Marketing, design, and technical resources for making your digital and print communications more effective.
April 24th, 2008
Graphic design is the first thing that many Web site owners and managers think about when they seek out the services of a Web developer. There is no denying that the graphic design element of a Web site is important, in fact research shows that design has an immense and immediate effect on your visitors. Within moments, about 1/2 of those visitors will make a judgment on the credibility of your company based solely on the quality of your graphic design. So design is immensely important, just like a foundation is important for a building. The foundation must be solid and it must come first but without the building on top it acheives little.
Without design being part of a holistic strategic approach to communication, it becomes impotent. A site with no design will trump the most artistically original site if the former has quality content and offers intuitive and easy to use solutions to its target visitors needs. The classic example is the most visited and arguably most successful Web site in the world: Google.
Web sites are a lot like people, their success is ultimately based on the value they contain, not their outward appearance. This is vital to understand so that design is put into its proper place. Web design is still important, it just has to be the dressing for content of real value.
Google is like one of those geniuses who are so recognizable and brilliant that they can get away with wearing an old t-shirt and jeans to deliver a key-note speech. It’s fair to say the brilliance of most of us is not as common knowledge.

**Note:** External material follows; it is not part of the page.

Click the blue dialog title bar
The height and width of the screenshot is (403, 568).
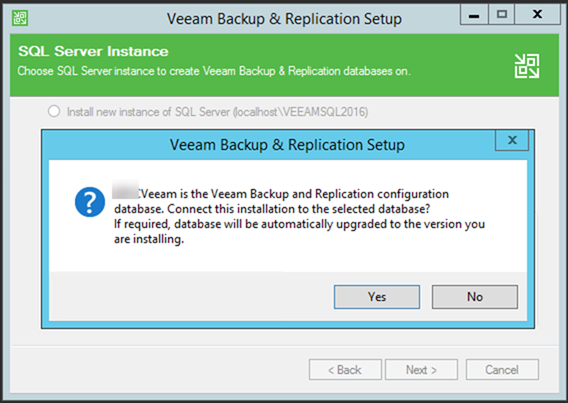287,145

Web design is the same, once the foundation of quality content is present, professional and usable design is an excellent catalyst to facilitate communicating the value of your site. In my next post I’ll get into some specifics about our philosophy and methods for designing Web sites that are modern, appealing and clearly communicate the values of your organization.
March 16th, 2007
I’m in the process of designing a PowerPoint presentation for a major technology firm, it’s entertaining to discover how the company’s engineers are fixated on describing every little detail about a product. To begin my design process, I researched some internally developed presentations built by the engineers so as to gain an understanding of the product virtues … let me just say the slides had more flying bullets than a war zone. These presentations were product-orientated smorgasbord of technical diarrhea.
Although I like to rag on engineers and their linear approach to life, companies often fall into the same mistake of focusing on product rather than market value, on top of over-messaging attributes rather than building a brand by emotionally captivating the customer by relating a solution to their need.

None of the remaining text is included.